[Collected data]
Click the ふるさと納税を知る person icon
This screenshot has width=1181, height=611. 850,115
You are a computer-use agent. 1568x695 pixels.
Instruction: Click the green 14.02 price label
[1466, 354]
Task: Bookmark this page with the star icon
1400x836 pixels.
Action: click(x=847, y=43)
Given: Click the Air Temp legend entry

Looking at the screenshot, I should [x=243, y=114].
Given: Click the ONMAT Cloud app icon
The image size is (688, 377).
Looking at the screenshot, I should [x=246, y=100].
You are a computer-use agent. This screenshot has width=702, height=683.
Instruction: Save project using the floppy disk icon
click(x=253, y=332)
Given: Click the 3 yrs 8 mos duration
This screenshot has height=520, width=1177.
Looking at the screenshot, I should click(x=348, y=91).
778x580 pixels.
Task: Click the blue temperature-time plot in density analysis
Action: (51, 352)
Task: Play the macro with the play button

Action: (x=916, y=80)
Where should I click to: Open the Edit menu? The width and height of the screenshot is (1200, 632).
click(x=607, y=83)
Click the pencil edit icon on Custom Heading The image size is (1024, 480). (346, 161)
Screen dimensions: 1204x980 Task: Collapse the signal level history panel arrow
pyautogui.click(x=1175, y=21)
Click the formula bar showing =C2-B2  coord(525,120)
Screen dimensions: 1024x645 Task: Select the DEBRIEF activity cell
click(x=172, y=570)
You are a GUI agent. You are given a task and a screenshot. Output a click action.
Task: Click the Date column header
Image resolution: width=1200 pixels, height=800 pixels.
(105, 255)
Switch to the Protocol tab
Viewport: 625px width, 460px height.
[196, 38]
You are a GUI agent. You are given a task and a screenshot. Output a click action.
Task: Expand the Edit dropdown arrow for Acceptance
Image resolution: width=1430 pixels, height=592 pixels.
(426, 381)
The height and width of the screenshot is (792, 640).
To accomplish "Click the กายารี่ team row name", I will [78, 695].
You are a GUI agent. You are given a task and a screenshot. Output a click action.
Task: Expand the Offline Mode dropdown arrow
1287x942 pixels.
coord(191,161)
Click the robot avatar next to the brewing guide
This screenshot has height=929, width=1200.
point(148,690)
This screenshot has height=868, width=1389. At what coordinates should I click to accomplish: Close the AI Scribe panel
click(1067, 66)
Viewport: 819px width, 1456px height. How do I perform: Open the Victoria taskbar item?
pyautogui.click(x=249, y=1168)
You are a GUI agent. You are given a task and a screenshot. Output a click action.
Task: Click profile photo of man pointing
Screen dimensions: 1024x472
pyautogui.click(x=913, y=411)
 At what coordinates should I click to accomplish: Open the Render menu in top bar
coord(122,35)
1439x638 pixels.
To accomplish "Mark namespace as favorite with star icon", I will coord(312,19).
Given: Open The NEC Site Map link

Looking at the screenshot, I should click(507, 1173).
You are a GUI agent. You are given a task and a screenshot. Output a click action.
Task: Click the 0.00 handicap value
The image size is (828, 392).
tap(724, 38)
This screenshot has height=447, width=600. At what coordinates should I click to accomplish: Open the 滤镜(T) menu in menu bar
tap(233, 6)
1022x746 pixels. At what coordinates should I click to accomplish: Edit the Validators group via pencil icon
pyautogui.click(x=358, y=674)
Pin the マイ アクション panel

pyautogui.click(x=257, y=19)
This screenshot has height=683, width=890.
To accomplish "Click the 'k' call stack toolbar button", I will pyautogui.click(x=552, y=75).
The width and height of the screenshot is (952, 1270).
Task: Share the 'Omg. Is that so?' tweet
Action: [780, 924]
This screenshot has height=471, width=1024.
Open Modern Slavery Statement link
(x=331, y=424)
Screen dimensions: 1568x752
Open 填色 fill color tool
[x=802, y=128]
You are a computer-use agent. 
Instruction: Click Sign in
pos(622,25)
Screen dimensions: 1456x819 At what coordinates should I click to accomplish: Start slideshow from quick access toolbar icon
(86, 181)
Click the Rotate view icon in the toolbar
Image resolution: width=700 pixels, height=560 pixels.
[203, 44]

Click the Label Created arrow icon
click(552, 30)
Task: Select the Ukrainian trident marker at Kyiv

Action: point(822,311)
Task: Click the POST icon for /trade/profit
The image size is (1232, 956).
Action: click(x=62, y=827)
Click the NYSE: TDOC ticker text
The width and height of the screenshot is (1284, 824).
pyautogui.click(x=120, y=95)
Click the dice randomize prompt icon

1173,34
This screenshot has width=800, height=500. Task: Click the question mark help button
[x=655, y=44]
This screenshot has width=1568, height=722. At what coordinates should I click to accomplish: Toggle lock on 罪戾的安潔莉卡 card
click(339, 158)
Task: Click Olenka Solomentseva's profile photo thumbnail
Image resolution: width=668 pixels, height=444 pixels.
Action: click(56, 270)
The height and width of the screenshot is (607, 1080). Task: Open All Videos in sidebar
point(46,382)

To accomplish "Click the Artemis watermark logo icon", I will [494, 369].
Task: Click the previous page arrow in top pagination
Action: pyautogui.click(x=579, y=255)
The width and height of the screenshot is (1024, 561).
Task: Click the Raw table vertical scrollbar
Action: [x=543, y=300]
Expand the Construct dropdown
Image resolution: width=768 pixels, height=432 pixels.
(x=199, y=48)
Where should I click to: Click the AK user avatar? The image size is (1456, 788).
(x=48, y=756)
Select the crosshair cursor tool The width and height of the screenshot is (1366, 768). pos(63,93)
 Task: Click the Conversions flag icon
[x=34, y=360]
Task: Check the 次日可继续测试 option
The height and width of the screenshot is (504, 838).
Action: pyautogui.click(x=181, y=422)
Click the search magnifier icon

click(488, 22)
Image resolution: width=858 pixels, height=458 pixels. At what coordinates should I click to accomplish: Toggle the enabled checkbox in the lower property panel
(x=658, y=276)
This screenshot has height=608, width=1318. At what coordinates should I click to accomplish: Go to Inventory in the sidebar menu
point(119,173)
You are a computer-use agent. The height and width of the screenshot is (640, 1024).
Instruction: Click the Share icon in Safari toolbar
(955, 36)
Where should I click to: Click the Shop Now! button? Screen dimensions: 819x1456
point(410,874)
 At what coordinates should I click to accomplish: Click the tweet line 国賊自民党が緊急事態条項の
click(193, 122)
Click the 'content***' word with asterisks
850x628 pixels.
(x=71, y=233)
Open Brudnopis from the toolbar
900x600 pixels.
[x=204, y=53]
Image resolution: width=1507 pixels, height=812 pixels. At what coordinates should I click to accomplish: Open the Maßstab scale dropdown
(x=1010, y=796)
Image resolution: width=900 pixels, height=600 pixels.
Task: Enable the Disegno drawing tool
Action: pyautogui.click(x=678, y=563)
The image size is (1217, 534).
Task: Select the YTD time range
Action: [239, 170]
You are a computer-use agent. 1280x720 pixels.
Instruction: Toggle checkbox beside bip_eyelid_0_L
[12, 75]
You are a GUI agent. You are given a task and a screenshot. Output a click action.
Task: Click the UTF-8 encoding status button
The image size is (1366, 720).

> [EXERCISE]: Every line from the one containing "Instruction: Click the Share" through the end of the entries above must be echoed exactly, with both ends kept.

> [REPLY TO THE EXERCISE]:
Instruction: Click the Share icon in Safari toolbar
(955, 36)
Where should I click to: Click the Shop Now! button? Screen dimensions: 819x1456
point(410,874)
 At what coordinates should I click to accomplish: Click the tweet line 国賊自民党が緊急事態条項の
click(193, 122)
Click the 'content***' word with asterisks
850x628 pixels.
(x=71, y=233)
Open Brudnopis from the toolbar
900x600 pixels.
[x=204, y=53]
Image resolution: width=1507 pixels, height=812 pixels. At what coordinates should I click to accomplish: Open the Maßstab scale dropdown
(x=1010, y=796)
Image resolution: width=900 pixels, height=600 pixels.
Task: Enable the Disegno drawing tool
Action: pyautogui.click(x=678, y=563)
The image size is (1217, 534).
Task: Select the YTD time range
Action: [239, 170]
You are a computer-use agent. 1280x720 pixels.
Instruction: Toggle checkbox beside bip_eyelid_0_L
[12, 75]
You are a GUI agent. You are given a task and a screenshot. Output a click action.
Task: Click the UTF-8 encoding status button
The image size is (1366, 720).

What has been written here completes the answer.